**DATASET ENTRIES:**

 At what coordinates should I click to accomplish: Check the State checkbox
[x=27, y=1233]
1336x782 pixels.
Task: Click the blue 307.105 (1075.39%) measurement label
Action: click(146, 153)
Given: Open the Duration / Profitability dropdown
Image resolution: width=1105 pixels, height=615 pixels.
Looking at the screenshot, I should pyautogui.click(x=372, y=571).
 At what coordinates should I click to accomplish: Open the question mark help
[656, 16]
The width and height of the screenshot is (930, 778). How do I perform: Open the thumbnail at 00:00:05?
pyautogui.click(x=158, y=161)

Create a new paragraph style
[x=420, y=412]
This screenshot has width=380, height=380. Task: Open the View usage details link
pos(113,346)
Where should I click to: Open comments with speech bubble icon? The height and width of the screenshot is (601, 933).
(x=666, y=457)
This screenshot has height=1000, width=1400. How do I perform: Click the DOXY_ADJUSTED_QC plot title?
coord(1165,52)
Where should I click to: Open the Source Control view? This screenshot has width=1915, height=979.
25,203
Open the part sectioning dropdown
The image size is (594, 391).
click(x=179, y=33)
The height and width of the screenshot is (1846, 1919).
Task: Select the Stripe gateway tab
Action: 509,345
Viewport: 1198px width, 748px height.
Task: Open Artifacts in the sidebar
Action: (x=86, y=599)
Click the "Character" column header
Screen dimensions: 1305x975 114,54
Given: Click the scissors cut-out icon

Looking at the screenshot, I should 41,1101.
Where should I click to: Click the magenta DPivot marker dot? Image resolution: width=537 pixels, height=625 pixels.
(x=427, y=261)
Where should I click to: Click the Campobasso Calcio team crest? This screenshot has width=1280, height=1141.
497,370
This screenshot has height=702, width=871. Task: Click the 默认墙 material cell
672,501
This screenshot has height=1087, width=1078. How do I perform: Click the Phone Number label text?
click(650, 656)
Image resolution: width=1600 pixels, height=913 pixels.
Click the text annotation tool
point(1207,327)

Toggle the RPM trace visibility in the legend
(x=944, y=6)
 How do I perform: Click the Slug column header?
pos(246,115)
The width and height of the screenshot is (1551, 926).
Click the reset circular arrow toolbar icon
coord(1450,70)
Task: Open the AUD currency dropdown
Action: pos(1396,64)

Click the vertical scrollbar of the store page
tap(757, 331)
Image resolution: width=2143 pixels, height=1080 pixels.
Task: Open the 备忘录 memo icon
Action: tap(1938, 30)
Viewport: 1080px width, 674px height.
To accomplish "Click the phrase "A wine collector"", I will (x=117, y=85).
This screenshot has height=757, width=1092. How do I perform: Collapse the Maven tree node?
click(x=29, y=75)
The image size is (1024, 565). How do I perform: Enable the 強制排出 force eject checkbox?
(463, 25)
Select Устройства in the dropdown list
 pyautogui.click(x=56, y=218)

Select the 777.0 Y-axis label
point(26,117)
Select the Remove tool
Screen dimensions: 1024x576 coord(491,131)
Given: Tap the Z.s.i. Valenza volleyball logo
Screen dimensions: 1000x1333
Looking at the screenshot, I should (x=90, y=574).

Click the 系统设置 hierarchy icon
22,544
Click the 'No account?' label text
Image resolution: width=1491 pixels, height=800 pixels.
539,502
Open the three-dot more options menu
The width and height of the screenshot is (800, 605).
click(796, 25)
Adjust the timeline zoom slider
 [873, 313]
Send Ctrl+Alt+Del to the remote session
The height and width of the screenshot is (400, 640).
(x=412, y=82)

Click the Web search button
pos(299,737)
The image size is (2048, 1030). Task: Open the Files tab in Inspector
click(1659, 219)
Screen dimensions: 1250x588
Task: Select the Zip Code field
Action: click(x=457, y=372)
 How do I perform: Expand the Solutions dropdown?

**WHAT IS REQUIRED:** Reproduce verbatim only the segment of the listing bounded by the line containing "Given: Tap the Z.s.i. Valenza volleyball logo" and the line containing "Click the 'No account?' label text", with both boundary lines included.

**WORKED SOLUTION:**
Given: Tap the Z.s.i. Valenza volleyball logo
Screen dimensions: 1000x1333
Looking at the screenshot, I should (x=90, y=574).

Click the 系统设置 hierarchy icon
22,544
Click the 'No account?' label text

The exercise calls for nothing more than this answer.